--- Task requirements ---
Given the records below, pull every line with the word "will" into the answer.

--- The data ---
◆ ◆ ◆ ◆ ◆ ◆ ◆
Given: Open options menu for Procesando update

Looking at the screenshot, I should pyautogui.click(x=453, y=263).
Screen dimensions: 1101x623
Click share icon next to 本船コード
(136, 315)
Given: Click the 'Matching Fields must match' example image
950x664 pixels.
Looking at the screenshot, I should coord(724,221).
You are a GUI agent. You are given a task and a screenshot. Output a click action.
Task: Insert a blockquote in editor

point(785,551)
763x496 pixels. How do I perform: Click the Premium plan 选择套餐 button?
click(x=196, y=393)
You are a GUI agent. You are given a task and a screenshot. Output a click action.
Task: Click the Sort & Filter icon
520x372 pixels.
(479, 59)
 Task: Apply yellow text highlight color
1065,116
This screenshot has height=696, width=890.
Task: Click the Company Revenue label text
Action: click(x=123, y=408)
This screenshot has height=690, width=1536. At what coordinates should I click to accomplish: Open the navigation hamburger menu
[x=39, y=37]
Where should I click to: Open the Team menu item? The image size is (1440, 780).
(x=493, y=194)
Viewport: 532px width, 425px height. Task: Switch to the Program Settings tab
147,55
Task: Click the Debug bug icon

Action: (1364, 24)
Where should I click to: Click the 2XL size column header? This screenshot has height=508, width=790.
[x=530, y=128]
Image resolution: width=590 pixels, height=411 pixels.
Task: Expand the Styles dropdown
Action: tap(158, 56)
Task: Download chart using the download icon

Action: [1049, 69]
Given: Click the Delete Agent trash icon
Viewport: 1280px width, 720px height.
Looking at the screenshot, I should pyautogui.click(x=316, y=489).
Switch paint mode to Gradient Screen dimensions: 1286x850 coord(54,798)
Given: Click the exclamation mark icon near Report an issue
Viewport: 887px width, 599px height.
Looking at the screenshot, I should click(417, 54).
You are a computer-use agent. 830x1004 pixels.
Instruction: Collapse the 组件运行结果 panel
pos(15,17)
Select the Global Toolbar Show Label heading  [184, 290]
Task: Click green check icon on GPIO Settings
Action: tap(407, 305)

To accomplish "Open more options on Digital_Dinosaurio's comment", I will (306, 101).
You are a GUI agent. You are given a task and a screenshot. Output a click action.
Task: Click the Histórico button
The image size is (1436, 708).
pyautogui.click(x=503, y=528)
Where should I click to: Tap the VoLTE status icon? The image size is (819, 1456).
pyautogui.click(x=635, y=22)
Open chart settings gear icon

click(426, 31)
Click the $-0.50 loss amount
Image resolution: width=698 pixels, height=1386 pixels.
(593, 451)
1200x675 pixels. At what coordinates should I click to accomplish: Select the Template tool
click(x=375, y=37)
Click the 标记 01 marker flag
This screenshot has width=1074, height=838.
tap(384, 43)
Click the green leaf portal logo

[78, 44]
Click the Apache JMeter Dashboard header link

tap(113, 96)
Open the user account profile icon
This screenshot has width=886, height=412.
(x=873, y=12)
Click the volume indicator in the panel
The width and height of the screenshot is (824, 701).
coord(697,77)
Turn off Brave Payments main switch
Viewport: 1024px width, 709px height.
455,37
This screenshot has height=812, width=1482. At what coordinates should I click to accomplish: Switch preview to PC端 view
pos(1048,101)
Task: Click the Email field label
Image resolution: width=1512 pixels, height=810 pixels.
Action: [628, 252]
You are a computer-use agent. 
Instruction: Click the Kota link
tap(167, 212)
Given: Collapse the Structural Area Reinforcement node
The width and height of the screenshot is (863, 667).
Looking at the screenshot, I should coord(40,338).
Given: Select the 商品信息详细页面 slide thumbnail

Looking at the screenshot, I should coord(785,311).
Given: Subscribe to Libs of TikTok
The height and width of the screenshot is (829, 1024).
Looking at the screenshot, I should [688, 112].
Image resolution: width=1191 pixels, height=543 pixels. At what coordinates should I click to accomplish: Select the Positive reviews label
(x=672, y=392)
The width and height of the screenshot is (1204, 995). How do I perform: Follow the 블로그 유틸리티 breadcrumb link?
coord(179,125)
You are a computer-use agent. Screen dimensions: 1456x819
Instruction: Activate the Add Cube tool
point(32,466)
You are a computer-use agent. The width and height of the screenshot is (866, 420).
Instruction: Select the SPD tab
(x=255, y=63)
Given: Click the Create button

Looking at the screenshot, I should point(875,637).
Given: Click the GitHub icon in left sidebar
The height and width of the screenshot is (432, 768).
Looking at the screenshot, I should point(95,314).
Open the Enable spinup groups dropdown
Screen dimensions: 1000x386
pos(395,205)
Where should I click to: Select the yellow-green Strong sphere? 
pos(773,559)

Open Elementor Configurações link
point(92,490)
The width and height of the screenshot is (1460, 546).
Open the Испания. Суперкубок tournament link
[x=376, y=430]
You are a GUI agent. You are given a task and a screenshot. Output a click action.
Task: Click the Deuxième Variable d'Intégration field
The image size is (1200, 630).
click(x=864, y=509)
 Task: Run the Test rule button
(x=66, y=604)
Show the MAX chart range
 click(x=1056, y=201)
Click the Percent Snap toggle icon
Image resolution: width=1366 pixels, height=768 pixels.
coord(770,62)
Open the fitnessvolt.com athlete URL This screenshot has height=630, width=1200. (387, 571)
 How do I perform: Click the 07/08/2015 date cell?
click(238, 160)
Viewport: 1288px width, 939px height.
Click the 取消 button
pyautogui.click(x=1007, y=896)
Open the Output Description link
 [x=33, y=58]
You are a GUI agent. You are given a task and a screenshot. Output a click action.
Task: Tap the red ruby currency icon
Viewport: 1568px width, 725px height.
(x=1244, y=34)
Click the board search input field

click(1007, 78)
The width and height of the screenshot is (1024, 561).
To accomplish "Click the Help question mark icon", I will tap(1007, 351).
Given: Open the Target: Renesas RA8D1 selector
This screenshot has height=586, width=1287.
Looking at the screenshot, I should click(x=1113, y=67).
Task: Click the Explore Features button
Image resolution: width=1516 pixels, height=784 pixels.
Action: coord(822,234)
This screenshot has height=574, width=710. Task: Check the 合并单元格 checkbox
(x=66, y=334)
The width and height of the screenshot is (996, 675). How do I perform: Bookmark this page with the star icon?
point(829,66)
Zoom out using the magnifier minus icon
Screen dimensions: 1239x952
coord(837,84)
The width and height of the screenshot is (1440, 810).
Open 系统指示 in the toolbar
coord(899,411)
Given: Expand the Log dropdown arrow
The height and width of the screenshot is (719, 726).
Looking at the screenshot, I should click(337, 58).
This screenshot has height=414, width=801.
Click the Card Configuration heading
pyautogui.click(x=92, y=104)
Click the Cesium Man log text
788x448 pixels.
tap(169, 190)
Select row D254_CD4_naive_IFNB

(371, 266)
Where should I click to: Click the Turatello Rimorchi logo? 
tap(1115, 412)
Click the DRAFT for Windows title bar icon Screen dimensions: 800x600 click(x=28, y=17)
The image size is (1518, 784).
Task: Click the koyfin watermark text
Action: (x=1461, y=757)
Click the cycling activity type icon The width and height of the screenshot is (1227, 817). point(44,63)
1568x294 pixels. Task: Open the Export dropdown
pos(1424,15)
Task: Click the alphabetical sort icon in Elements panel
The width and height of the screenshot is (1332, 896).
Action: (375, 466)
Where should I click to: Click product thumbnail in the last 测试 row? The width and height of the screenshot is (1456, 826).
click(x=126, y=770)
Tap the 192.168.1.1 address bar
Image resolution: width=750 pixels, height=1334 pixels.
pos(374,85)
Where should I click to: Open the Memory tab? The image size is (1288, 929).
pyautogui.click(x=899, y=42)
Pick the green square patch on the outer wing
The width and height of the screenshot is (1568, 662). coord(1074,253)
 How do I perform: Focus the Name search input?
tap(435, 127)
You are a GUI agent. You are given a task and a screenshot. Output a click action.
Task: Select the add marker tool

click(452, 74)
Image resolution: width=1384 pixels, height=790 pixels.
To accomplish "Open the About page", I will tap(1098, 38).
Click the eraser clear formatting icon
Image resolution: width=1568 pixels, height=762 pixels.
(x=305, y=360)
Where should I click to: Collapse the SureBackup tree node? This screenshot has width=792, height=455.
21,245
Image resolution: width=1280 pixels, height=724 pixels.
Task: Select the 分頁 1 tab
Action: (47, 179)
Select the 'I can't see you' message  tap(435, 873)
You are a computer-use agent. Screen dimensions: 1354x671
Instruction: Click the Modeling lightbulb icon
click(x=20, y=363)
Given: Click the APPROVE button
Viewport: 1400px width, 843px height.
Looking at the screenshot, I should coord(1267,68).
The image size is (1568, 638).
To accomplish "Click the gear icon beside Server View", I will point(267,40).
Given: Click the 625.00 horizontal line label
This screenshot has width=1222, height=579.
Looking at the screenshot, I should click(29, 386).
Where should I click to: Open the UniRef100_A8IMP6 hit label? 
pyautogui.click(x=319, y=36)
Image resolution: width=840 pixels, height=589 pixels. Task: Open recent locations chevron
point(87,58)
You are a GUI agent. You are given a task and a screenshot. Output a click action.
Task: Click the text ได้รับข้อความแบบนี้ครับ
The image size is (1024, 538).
◆ ◆ ◆ ◆ ◆ ◆ ◆
--- Answer below ---
To accomplish "Open more options on Digital_Dinosaurio's comment", I will (306, 101).
To accomplish "Click the Help question mark icon", I will tap(1007, 351).
To accomplish "Open the About page", I will tap(1098, 38).
To accomplish "Click the gear icon beside Server View", I will point(267,40).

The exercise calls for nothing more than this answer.